Прощённые долги

22
18
20
22
24
26
28
30

– Вряд ли… Ни с какими водопроводчиками и электриками она дела не имеет, да и дома почти не бывает, особенно в последнее время. Мама Лара вообще оберегает Дашку от жизни. Чтобы великая пианистка да вдруг мастера вызывала, общалась с ним… Ни в коем случае! Дашенька выше этого. Она на облаке живёт.

За окном, едва не ударяясь о стёкла, с истошными криками носились чайки. В светлеющем небе мелькали их белые крылья и чёрные головы с разинутыми клювами. Свинцовые воды с белыми гребешками накатывались на берег из неоглядной дали Финского залива. Где-то на горизонте медленно плыл длинный сухогруз.

В кабинет вошла Лика, тоже в халате до пола, с перекинутой через плечо косой. Все разом повернулись к ней, а сама хозяйка с опаской поглядывала на Филиппа с Тимом. Их форма вызывала у Лики тихий ужас.

– Как там Андрей? – Захар встал и взял жену под локоть. – Получше ему? Наверное, в больницу нужно ехать. Только вот что там говорить, пока неизвестно. Они же сразу телефонограмму дадут. Надо хотя бы всем нам между собой столковаться, чтобы в лужу потом не сесть.

– У него температура ползёт, – всё так же испуганно ответила Лика. – Десять минут назад была тридцать семь и восемь, а сейчас уже – тридцать восемь и три. Андрей меня попросил вас всех к нему позвать.

– Давайте-ка, сходим! – решил Горбовский.

Лика пропустила всех через маленький коридорчик в другую комнату, а сама ушла в ванную стирать бельё, включила машину.

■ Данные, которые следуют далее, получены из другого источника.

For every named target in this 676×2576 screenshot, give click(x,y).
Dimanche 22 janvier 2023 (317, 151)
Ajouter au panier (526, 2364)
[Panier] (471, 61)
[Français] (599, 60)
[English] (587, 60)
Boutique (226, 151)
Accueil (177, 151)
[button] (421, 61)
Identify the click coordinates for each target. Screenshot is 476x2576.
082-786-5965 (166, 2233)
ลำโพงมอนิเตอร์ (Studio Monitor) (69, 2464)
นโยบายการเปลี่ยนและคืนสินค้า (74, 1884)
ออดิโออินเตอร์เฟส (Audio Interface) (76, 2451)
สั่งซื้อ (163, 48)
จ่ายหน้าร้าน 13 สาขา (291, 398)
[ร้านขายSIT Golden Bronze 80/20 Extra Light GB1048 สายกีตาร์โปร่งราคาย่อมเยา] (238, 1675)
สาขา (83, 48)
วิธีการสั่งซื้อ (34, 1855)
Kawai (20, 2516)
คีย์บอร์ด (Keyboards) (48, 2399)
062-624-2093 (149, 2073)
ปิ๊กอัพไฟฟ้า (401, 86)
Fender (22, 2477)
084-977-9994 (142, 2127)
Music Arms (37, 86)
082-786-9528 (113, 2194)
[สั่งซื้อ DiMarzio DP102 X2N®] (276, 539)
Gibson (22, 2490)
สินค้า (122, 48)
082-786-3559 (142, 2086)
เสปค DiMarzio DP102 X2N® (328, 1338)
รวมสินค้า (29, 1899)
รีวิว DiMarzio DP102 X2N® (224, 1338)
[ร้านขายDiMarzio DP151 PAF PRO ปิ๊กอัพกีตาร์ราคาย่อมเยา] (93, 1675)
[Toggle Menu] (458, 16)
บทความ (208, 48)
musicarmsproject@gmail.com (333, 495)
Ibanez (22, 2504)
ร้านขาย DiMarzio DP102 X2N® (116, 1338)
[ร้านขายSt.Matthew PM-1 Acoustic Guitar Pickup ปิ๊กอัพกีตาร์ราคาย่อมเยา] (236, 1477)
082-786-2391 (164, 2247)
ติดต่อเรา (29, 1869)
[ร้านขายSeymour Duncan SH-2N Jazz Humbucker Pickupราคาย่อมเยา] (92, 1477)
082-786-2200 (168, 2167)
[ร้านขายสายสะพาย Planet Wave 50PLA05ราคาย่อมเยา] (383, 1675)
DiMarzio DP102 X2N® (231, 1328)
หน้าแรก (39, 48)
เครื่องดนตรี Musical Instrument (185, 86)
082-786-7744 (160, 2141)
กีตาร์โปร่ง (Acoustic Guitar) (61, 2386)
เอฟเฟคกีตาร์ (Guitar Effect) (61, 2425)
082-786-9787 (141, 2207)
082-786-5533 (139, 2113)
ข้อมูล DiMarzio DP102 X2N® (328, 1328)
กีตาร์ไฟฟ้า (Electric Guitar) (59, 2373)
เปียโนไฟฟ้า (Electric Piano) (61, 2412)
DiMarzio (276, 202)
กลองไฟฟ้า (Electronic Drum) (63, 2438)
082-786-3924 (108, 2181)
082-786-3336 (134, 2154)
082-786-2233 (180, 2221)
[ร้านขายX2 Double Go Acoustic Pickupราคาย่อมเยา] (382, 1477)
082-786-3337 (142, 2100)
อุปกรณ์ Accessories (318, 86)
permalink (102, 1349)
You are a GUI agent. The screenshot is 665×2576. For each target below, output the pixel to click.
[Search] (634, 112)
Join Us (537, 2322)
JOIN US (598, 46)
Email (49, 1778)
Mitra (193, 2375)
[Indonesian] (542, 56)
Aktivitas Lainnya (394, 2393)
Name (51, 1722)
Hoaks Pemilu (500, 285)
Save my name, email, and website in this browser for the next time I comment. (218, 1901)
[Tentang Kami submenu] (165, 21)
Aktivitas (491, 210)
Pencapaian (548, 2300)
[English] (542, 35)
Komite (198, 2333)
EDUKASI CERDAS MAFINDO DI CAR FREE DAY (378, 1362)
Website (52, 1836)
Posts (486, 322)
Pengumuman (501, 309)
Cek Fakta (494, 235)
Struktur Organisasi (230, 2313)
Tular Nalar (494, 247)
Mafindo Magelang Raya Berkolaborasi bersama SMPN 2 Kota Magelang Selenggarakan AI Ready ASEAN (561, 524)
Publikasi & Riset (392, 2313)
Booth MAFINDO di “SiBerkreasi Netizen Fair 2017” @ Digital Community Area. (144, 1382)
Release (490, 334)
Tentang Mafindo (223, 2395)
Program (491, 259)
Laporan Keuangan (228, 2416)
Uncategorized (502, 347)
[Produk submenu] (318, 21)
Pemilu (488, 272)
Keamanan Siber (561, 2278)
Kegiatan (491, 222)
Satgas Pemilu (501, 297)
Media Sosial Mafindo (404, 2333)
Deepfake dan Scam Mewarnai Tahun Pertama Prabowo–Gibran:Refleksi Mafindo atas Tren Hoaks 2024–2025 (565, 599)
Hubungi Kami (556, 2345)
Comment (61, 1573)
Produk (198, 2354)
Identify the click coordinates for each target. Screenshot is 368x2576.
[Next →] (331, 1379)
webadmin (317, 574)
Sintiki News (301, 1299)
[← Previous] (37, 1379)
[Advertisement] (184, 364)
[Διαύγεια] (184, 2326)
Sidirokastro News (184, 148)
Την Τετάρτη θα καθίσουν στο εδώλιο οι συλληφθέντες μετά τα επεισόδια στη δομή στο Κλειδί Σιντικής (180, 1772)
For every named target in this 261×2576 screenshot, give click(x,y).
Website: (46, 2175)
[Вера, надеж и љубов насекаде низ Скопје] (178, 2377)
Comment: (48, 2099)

Озирский лежал на софе Леонида Горбовского, который сейчас служил в Москве, в роте почётного караула. Его куртка висела рядом, на стуле, а туфли стояли на паласе. Андрей вовсе не был опечален. Наоборот, когда все вошли, он сел, прислонившись спиной к пёстрому ковру, занимающему всю стену комнатки. Рядом с постелью горел торшер под шёлковым оранжевым абажуром.

– И чего вы меня сюда уложили? – Он быстро вытащил из-под мышки термометр и сунул его в футляр. – Я уже не достоин с вами разговаривать?

– Сколько набежало? – подозрительно спросил Готтхильф.

– Тридцать восемь и шесть, – ответил Всеволод, достав градусник. – А куда тебя, интересно, нужно было класть в таком виде? Или ты скажешь, что это всё пустяки?

– Надо всё-таки в больницу съездить, провериться. – Филипп похлопал Андрея по локтю. – Я не могу поручиться, что с тобой сейчас всё в порядке. Повышенная температура – реакция на ожог и на инфекцию, внесённую гвоздями. Ну, и Г-50 тоже свою роль сыграл. Пусть тебя, от греха подальше, обследуют.

– Всё равно сбегу, Обер. – Андрей нетерпеливо дёрнулся. – Я чувствую себя абсолютно нормально. Температуру в один момент собью, и нечего панику поднимать. От меня в больнице всегда одни проблемы. Кроме лечения, нужно обеспечивать ещё и охрану. Нервные врачи – это опасно, не находите?

– То-то ты с простреленной грудной клеткой на шестой день сбежал, а на седьмой у тебя температура сорок! – Захар погрозил Озирскому пальцем. – На то они и врачи, чтобы лечить, а охрану мы обеспечим. Если всё будет нормально, тебя выпишут быстро. А о том, чтобы я тебя такого из своей квартиры выпустил, не может быть и речи. Ещё неизвестно, какова будет реакция на отраву. Когда я в «Кавказском» принял препарат «Г»… Какой номер? – обратился Захар к Филиппу.

– Третий, – хмуро ответил тот.

– Да, Г-3! – даже обрадовался Захар. – Так потом меня качало дней десять. Пришлось в отпуск срочно идти, и после ещё капельницы ставить. Так что. Андрей, не пререкайся. Лучше потолкуем по делу. Ты знаешь, что ваш с Севкой разговор в ночь на тринадцатое сентября от корки до корки записали на диктофон? Вы с ним где встретились тогда?

– Мы вместе приехали от станции Новая Деревня. Я как раз из Песочного возвращался, – Андрей покосился на молчаливого Готтхильфа. – Севыч меня и привёз к себе в квартиру. Потом мы пошли в его комнату… Мужики, дайте прикурить, а то у меня пальцы не гнутся. Ага, спасибо… Так вот, я могу уже объяснить, каким именно образом это получилось.

– Ты можешь объяснить?! – опешил Захар.

Всеволод даже икнул от неожиданности:

– Ты что, знаешь? Тогда почему не сказал мне?